Daarnaast heeft het hof de verzoeken van de vader met betrekking tot kinderalimentatie beoordeeld. De vader heeft aangevoerd dat zijn financiële situatie het niet toelaat om het door de rechtbank vastgestelde bedrag te betalen. Het hof heeft de draagkracht van beide ouders vastgesteld en bepaald dat de vader een bijdrage van € 139,- per kind per maand moet betalen. De beslissing van de rechtbank is gedeeltelijk bekrachtigd en gedeeltelijk vernietigd, waarbij de alimentatie opnieuw is vastgesteld. De proceskosten zijn gecompenseerd, wat betekent dat elke partij zijn eigen kosten draagt.

Uitspraak

GERECHTSHOF 's-HERTOGENBOSCH
Team familie- en jeugdrecht
Uitspraak: 20 februari 2020
Zaaknummer: 200.256.548/01
Zaaknummer eerste aanleg: C/02/345806 FA RK 18-2988
in de zaak in hoger beroep van:
[de vader],
wonende te [woonplaats] ,
appellant,
hierna te noemen: de vader,
advocaat: mr. A.K. Tosun,
tegen
[de moeder],
wonende te [woonplaats]
verweerster,
hierna te noemen: de moeder,
advocaat: mr. M. Soytekin.
Deze gaat over:
- [minderjarige 1] , geboren te [geboorteplaats] op [geboortedatum] 2006 (hierna: [minderjarige 1] );
- [minderjarige 2] , geboren te [geboorteplaats] op [geboortedatum] 2008 (hierna: [minderjarige 2] ).
In zijn hoedanigheid als omschreven in artikel 810 van het Wetboek van Burgerlijke Rechtsvordering is in de procedure gekend:
de Raad voor de Kinderbescherming,
regio Zuidwest-Nederland, locatie [locatie] ,
hierna te noemen: de raad.

1.Het geding in eerste aanleg

Het hof verwijst voor het verloop van het geding in eerste aanleg naar de beschikking van 18 december 2018 van de rechtbank Zeeland-West-Brabant, zittingsplaats Breda.

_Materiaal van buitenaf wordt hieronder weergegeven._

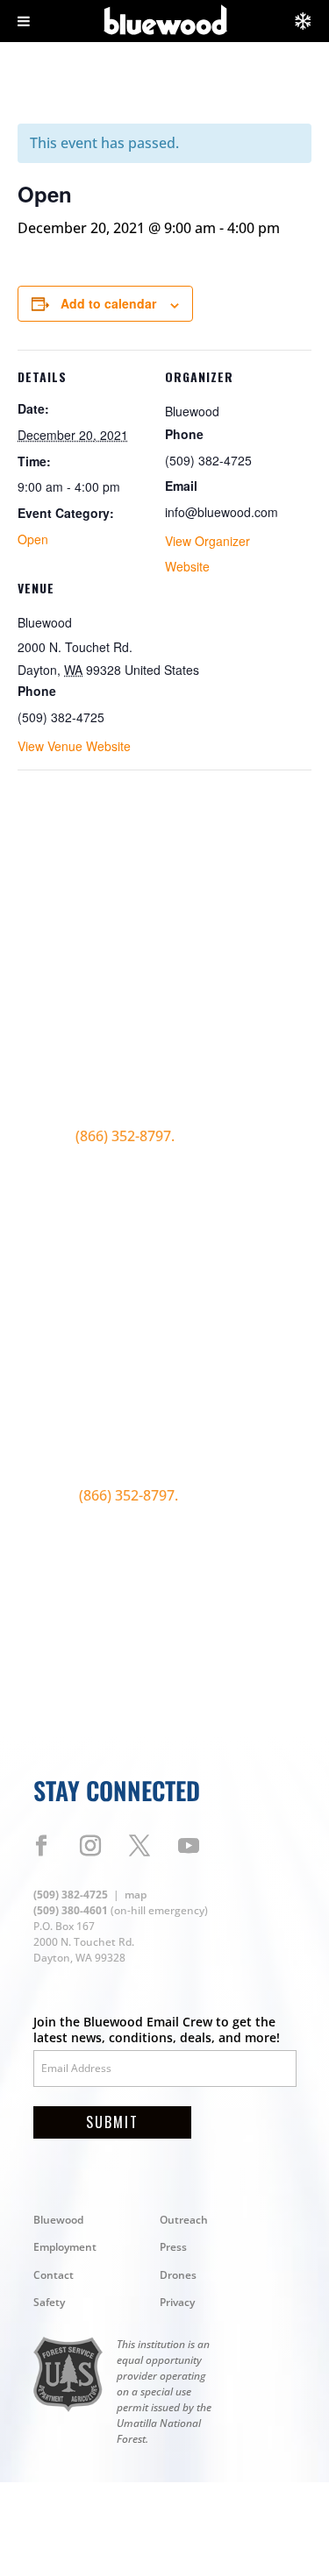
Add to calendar (108, 303)
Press (173, 2246)
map (136, 1894)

2.Het geding in hoger beroep

2.1.
Bij beroepschrift, met producties, ingekomen ter griffie op 15 maart 2019, heeft de vader
verzocht voormelde beschikking te vernietigen en opnieuw rechtdoende:
Primair:
- te bepalen dat de zaak omtrent het hoofdverblijf en de zorgregeling wordt aangehouden totdat de Turkse rechter heeft beslist, althans zich onbevoegd te verklaren omtrent het hoofdverblijf en de zorgregeling inhoudelijk te oordelen;
Subsidiair:
- te bepalen dat [minderjarige 1] en [minderjarige 2] hun hoofdverblijfplaats bij de vader zullen hebben, althans een beslissing te nemen die het hof in goede justitie juist acht;
- een zorgregeling tussen de moeder en [minderjarige 1] en [minderjarige 2] te bepalen inhoudende dat:
de minderjarigen elke week van vrijdag na schooltijd tot zondagavond 17:00 uur bij de moeder verblijven, waarbij de schoolvakanties bij helfte verdeeld zullen worden tussen partijen;
Alle gevallen:
- te bepalen dat de bestreden beschikking in die zin wordt gewijzigd dat de vader niet gehouden is aan de moeder een bedrag ten behoeve van de verzorging en opvoeding van de minderjarigen te voldoen, althans te bepalen dat de uitkering op nihil gesteld dient te worden, althans een zodanig lager bedrag te bepalen als het hof juist acht, met ingang van datum verzoek in eerste aanleg van de moeder, althans een zodanige datum als het hof juist acht,
kosten rechtens.
2.2.
Bij verweerschrift, met producties, ingekomen ter griffie op 26 juli 2019, heeft de moeder verzocht de vader in zijn appel niet-ontvankelijk te verklaren, althans de verzoeken van de vader af te wijzen, de bestreden beschikking te bekrachtigen en de vader te veroordelen in de kosten van dit geding.
2.3.
De mondelinge behandeling heeft plaatsgevonden op 10 september 2019. Bij die gelegenheid zijn gehoord:
  • de vader, bijgestaan door mr. Tosun;
  • de moeder, bijgestaan door mr. Soytekin;
  • de raad, vertegenwoordigd door [vertegenwoordiger van de raad] . De raad is alleen gehoord met betrekking tot het hoofdverblijf en de zorgregeling.
2.4.
Het hof heeft de minderjarige [minderjarige 1] in de gelegenheid gesteld om haar mening kenbaar te maken. Zij heeft hiervan gebruik gemaakt door het hof een brief te sturen, die ter griffie is ingekomen op 14 mei 2019. Ter zitting heeft de voorzitter de inhoud van die brief zakelijk weergegeven, waarna alle aanwezigen de gelegenheid hebben gekregen daarop te reageren.
2.5.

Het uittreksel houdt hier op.